● **Your assignment**
With the first line below as the start and the line containing "Given: Click Remove pin on the main video" as the end, copy every line between them exactly, ends included.

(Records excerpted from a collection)

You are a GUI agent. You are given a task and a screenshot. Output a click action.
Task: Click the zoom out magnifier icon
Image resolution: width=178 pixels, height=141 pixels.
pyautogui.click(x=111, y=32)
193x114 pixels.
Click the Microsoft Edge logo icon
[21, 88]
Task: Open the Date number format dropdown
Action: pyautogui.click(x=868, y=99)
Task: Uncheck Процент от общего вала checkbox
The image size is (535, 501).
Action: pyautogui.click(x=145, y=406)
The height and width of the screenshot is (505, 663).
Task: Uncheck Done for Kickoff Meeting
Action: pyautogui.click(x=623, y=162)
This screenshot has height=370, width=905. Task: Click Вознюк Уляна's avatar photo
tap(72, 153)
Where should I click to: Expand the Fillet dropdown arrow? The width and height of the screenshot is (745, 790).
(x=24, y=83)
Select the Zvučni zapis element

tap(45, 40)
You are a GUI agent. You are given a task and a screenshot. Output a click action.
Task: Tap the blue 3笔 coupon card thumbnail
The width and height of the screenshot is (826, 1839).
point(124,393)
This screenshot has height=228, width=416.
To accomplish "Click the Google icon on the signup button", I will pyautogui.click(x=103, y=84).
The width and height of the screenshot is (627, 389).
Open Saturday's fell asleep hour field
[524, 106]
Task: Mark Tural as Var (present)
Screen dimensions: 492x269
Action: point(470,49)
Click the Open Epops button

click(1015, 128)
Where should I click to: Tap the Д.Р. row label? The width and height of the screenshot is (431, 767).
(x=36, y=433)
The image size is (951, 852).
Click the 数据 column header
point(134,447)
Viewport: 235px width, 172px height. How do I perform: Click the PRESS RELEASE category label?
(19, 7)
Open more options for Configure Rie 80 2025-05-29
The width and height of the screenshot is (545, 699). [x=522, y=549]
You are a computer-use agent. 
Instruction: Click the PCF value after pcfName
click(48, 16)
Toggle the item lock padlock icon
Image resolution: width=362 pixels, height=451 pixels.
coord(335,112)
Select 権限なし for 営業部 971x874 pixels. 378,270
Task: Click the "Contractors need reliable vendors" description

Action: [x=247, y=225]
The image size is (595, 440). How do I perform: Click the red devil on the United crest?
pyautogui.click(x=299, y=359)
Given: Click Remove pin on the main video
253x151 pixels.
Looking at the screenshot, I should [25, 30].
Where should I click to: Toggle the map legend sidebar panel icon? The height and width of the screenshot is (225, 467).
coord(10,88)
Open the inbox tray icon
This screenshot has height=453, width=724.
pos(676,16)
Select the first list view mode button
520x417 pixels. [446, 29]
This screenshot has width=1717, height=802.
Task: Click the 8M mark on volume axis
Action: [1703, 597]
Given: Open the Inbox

● **Solved exercise**
You are a GUI agent. You are given a task and a screenshot. Output a click action.
Task: Click the zoom out magnifier icon
Image resolution: width=178 pixels, height=141 pixels.
pyautogui.click(x=111, y=32)
193x114 pixels.
Click the Microsoft Edge logo icon
[21, 88]
Task: Open the Date number format dropdown
Action: pyautogui.click(x=868, y=99)
Task: Uncheck Процент от общего вала checkbox
The image size is (535, 501).
Action: pyautogui.click(x=145, y=406)
The height and width of the screenshot is (505, 663).
Task: Uncheck Done for Kickoff Meeting
Action: pyautogui.click(x=623, y=162)
This screenshot has height=370, width=905. Task: Click Вознюк Уляна's avatar photo
tap(72, 153)
Where should I click to: Expand the Fillet dropdown arrow? The width and height of the screenshot is (745, 790).
(x=24, y=83)
Select the Zvučni zapis element

tap(45, 40)
You are a GUI agent. You are given a task and a screenshot. Output a click action.
Task: Tap the blue 3笔 coupon card thumbnail
The width and height of the screenshot is (826, 1839).
point(124,393)
This screenshot has height=228, width=416.
To accomplish "Click the Google icon on the signup button", I will pyautogui.click(x=103, y=84).
The width and height of the screenshot is (627, 389).
Open Saturday's fell asleep hour field
[524, 106]
Task: Mark Tural as Var (present)
Screen dimensions: 492x269
Action: point(470,49)
Click the Open Epops button

click(1015, 128)
Where should I click to: Tap the Д.Р. row label? The width and height of the screenshot is (431, 767).
(x=36, y=433)
The image size is (951, 852).
Click the 数据 column header
point(134,447)
Viewport: 235px width, 172px height. How do I perform: Click the PRESS RELEASE category label?
(19, 7)
Open more options for Configure Rie 80 2025-05-29
The width and height of the screenshot is (545, 699). [x=522, y=549]
You are a computer-use agent. 
Instruction: Click the PCF value after pcfName
click(48, 16)
Toggle the item lock padlock icon
Image resolution: width=362 pixels, height=451 pixels.
coord(335,112)
Select 権限なし for 営業部 971x874 pixels. 378,270
Task: Click the "Contractors need reliable vendors" description

Action: [x=247, y=225]
The image size is (595, 440). How do I perform: Click the red devil on the United crest?
pyautogui.click(x=299, y=359)
Given: Click Remove pin on the main video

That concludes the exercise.